The American manufacturer (Boeing) of the new 83 ton P-8 maritime patrol aircraft has noticed the increasing popularity of using business jets for maritime patrol. So Boeing has equipped a 19 ton Challenger 605 business jet with a ground surveillance radar, a high-performance vidcam, and various other electronic sensors and is offering it for sale.
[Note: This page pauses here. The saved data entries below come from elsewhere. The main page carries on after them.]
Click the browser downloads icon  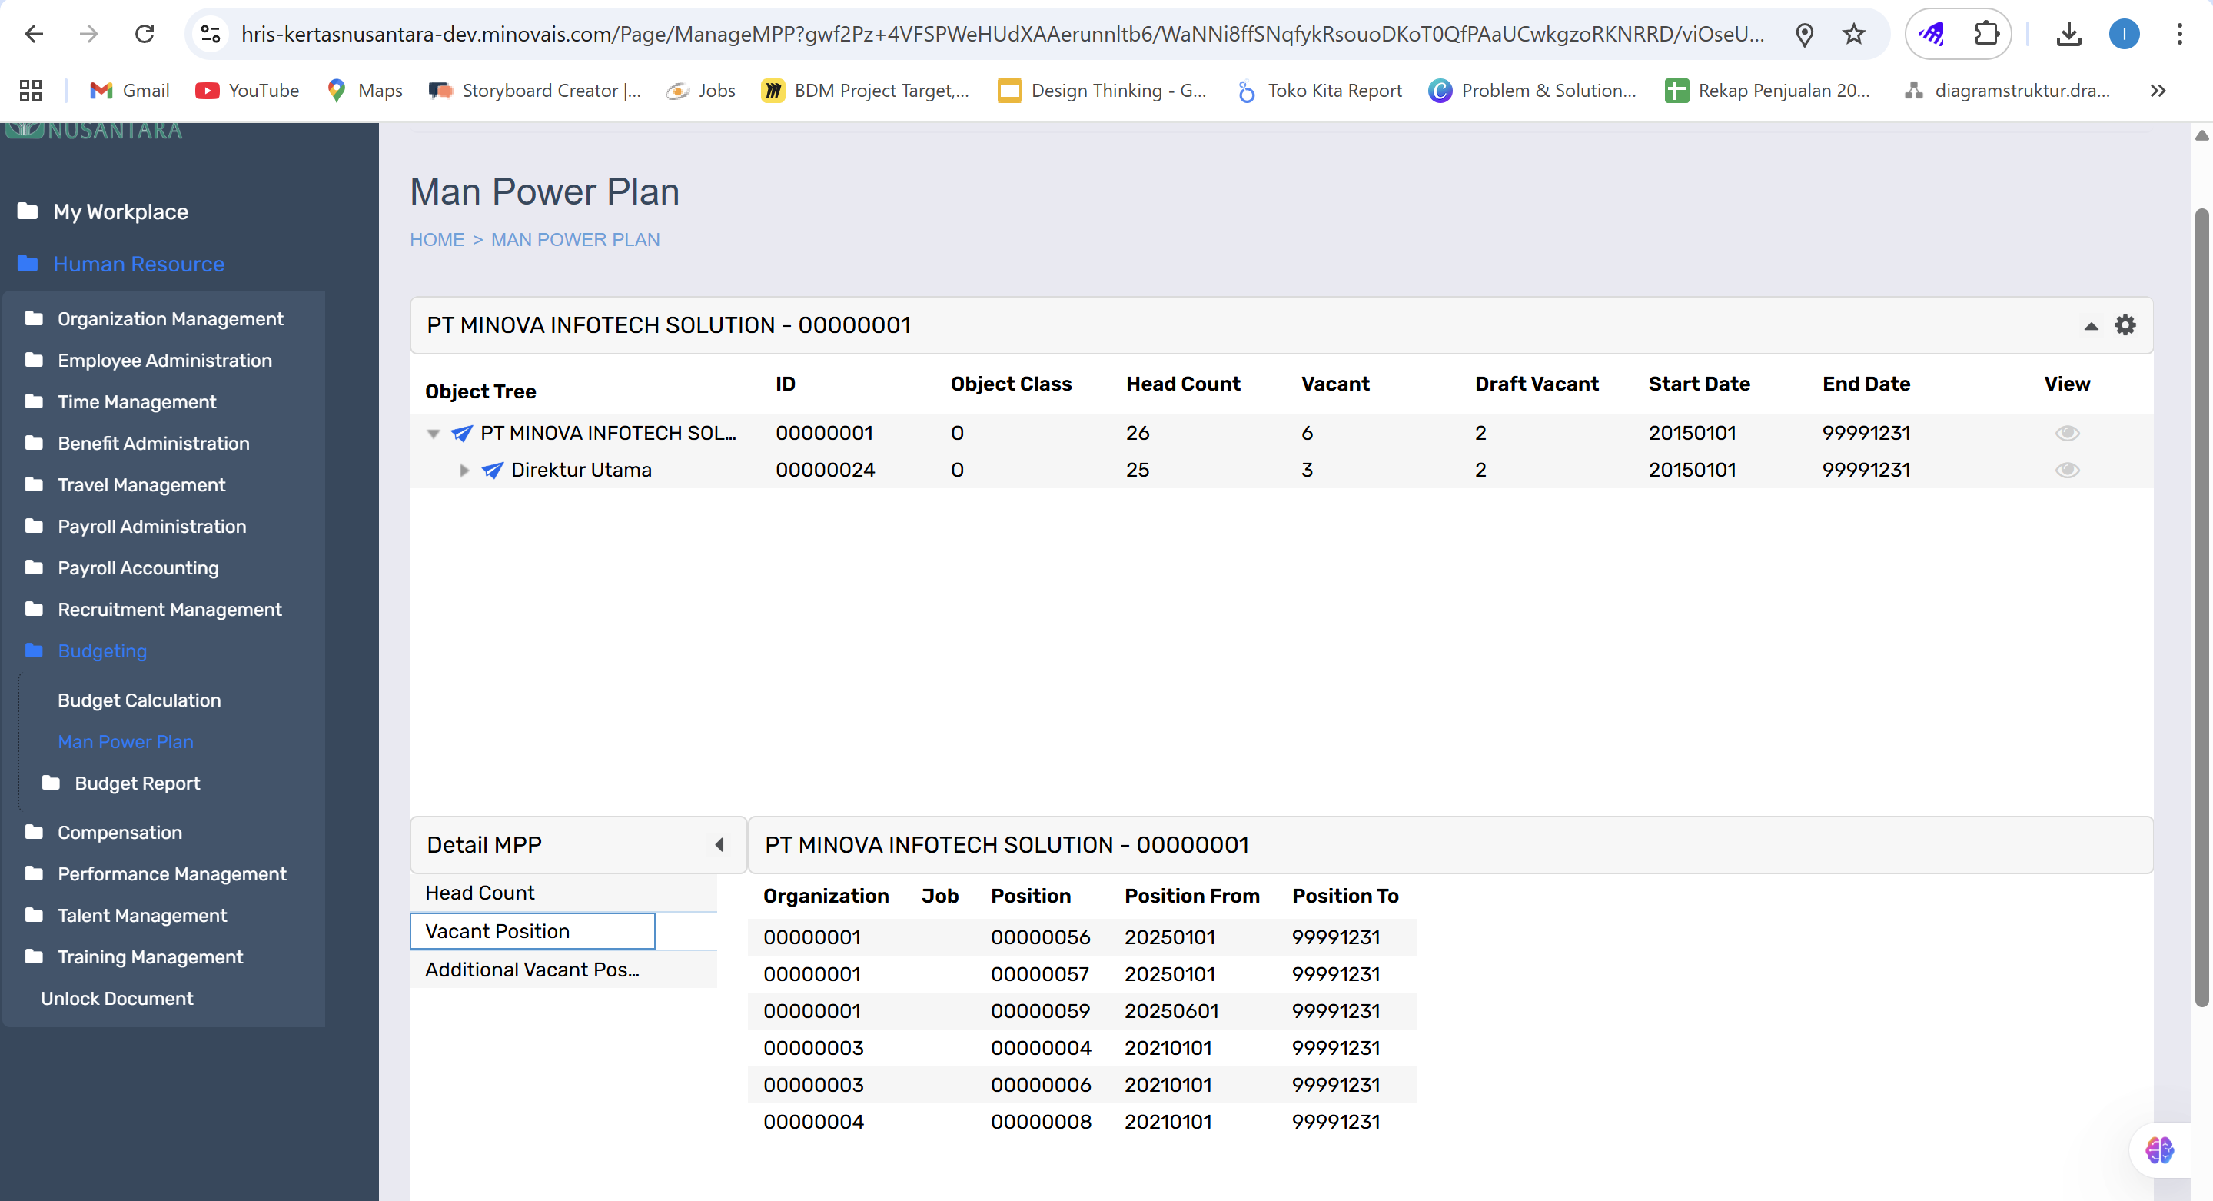click(2069, 34)
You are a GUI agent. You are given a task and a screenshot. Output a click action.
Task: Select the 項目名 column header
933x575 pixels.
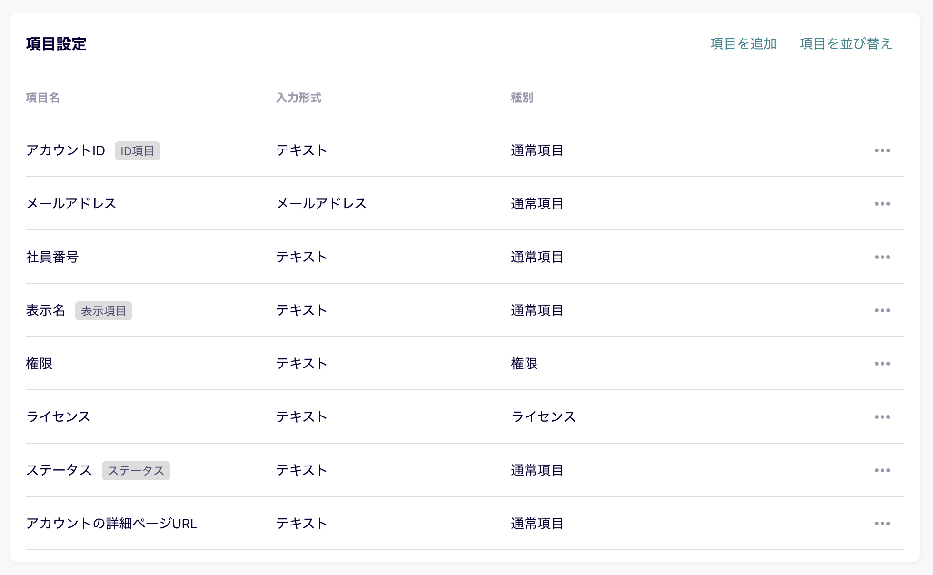43,98
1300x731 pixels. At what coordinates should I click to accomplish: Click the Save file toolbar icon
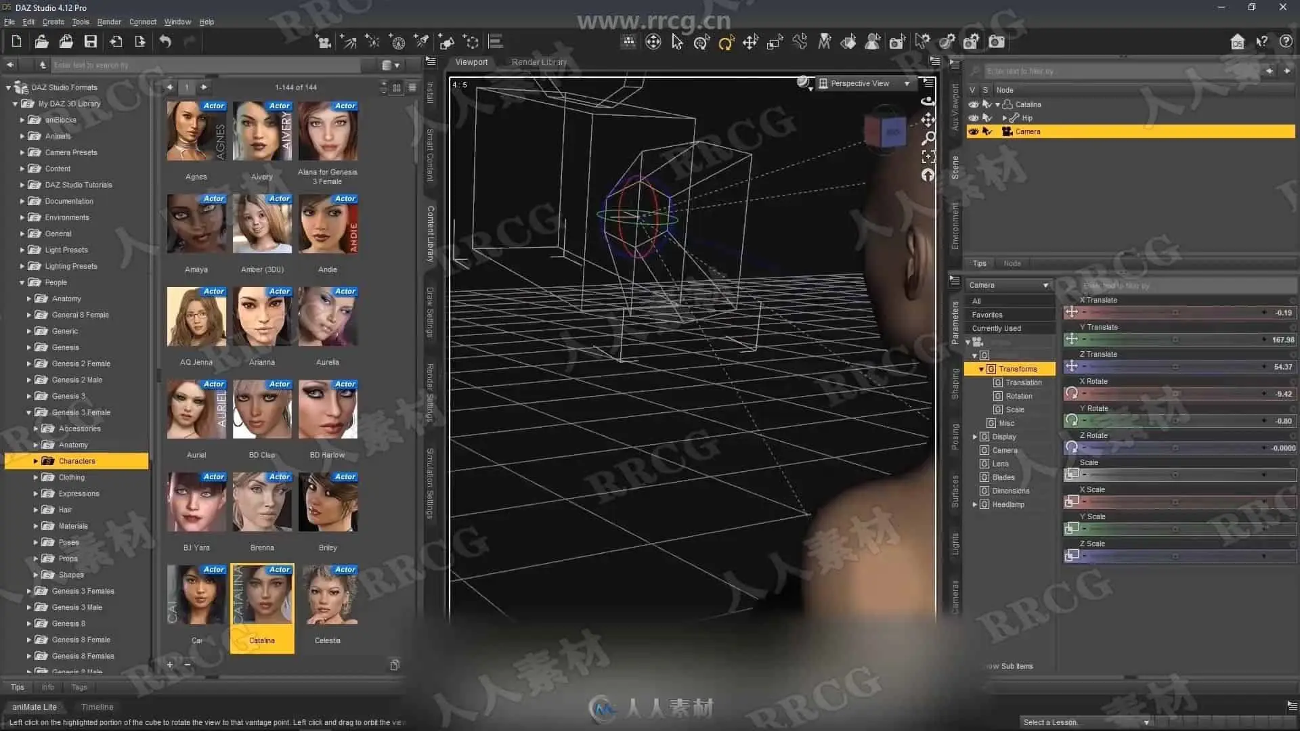coord(90,42)
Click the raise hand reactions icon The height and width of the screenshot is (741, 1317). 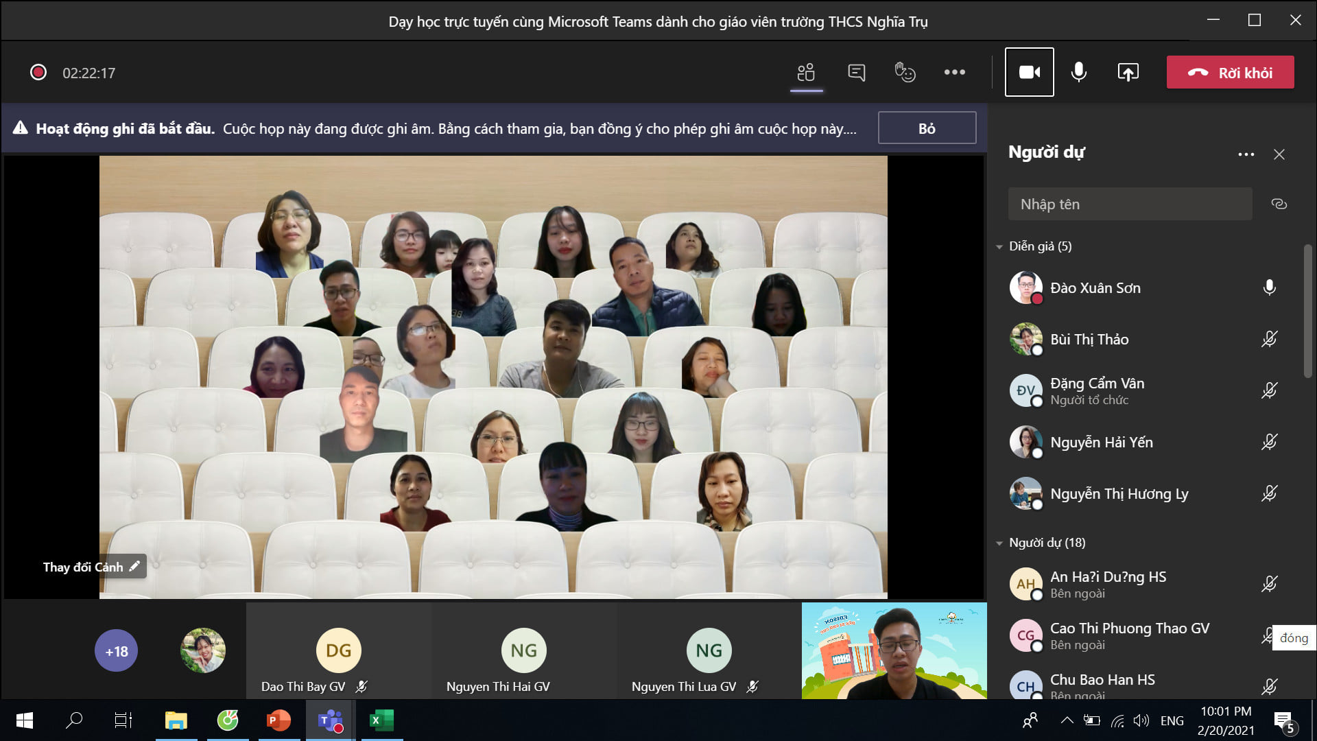click(905, 72)
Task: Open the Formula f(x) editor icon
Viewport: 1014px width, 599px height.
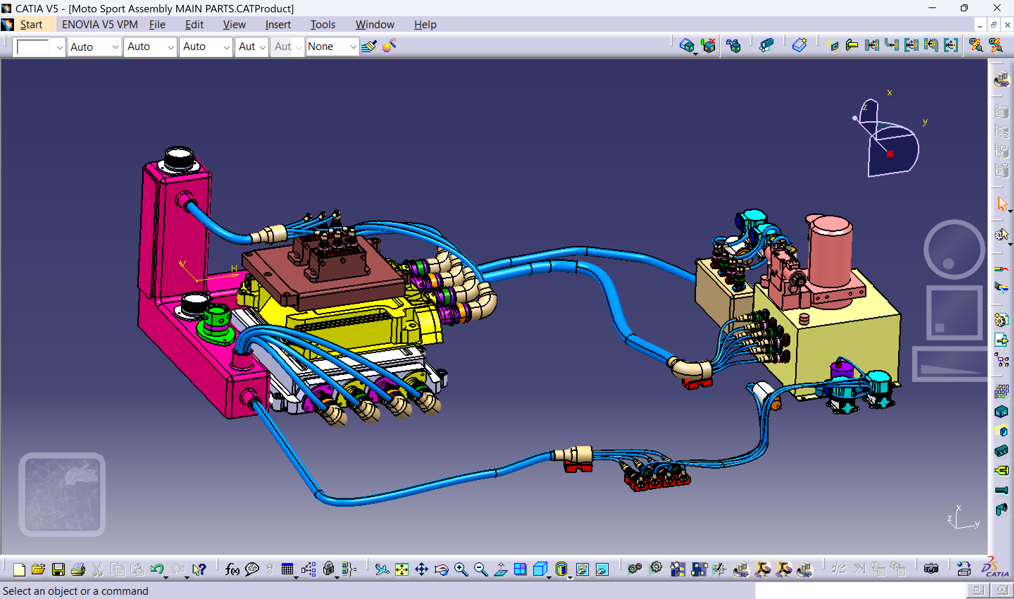Action: pyautogui.click(x=232, y=569)
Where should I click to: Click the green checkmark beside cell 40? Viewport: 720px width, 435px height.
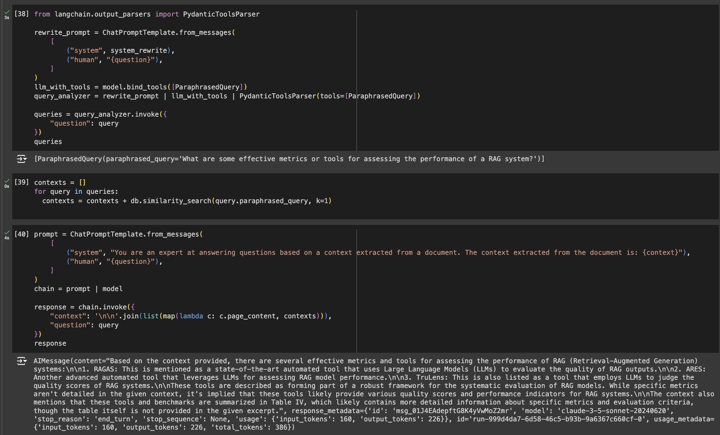6,233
While only capable of staying in the air for about seven hours per sortie, such smaller aircraft (usually with two or three smaller engines) are cheaper to buy and operate and are more suitable for many potential customers. Some countries are already using the Challenger, and similar aircraft, for maritime patrol. For example, France recently received the first of four Falcon 50MS maritime patrol aircraft. These are based on the 17 ton Falcon 50 business jet. The French Navy already has four Falcon 50M maritime patrol aircraft, which arrived a decade ago. Some of these served on the Somalia anti-piracy patrol. The Falcon 50 is a three engine aircraft that, when outfitted for maritime patrol, can stay in the air about eight hours per sortie. The Falcon 50 is competing with several twin-engine turboprop maritime patrol models for export orders.
These smaller patrol aircraft are in demand because they take advantage of advances in electronics technology that permit these smaller aircraft to carry surface search radars and some electronic monitoring gear that can match that used by the older and larger turboprop designs. The most popular of these was the American four engine 61 ton P-3 and the 46 ton twin engine French Atlantic. These large search aircraft still have a place, especially for anti-submarine warfare on the high seas. But for coastal patrol, the new, smaller search aircraft are capable, a lot cheaper, and increasingly popular.
Meanwhile, the U.S. is replacing its turboprop P-3s with the P-8 Poseidon jet, which is based on the widely used Boeing 737 airliner. The Boeing 737 based P-8A is a two engine jet and a much more capable plane. The P-8A has 23 percent more floor space than the P-3 and is larger (38 meter/118 foot wingspan, versus 32.25 meter/100 foot) and heavier (83 tons). Most other characteristics are the same. Both can stay in the air about ten hours per sortie. Speed is different. Cruise speed for the 737 is 910 kilometers an hour versus 590 for the P-3. This makes it possible for the P-8A to get to a patrol area faster, which is a major advantage when chasing down subs first spotted by distant sonar arrays or satellites. However, the P-3 can carry more weapons (9 tons versus 5.6). This is less of a factor as the weapons (torpedoes, missiles, mines, and sonobouys) are lighter and more effective today and that trend continues. Both carry the same size crew of 10-11 pilots and equipment operators. Both aircraft carry search radar and various other sensors. The 737 has, like the P-3, been equipped with hard points on the wings for torpedoes or missiles. The B-737 is a more modern design and has been used successfully since the 1960s by commercial aviation. Navy aviators are confident that it will be as reliable as the P-3. The P-3 was based on the Electra civilian airliner that first flew in 1954, although only 170 were built, plus 600 P-3s. A few dozen Electras are still in service. The Boeing 737 first flew in 1965, and over 5,000 have been built. The P-8A will be the first 737 designed with a bomb bay and 4 wing racks for weapons. The P-8 costs about $275 million each, versus less than $100 million each for the business jet versions.
France is trying to compete with the slightly larger Falcon 900 based patrol aircraft but is not getting much sales interest. That may change as the trend of lighter, more compact, and powerful sensors continues. Smaller commercial aircraft (business transports, both jets and turboprop) have been a booming segment of the aviation industry for the last few decades, and there have been a lot of new developments that produce proven models ideal for conversion to military use.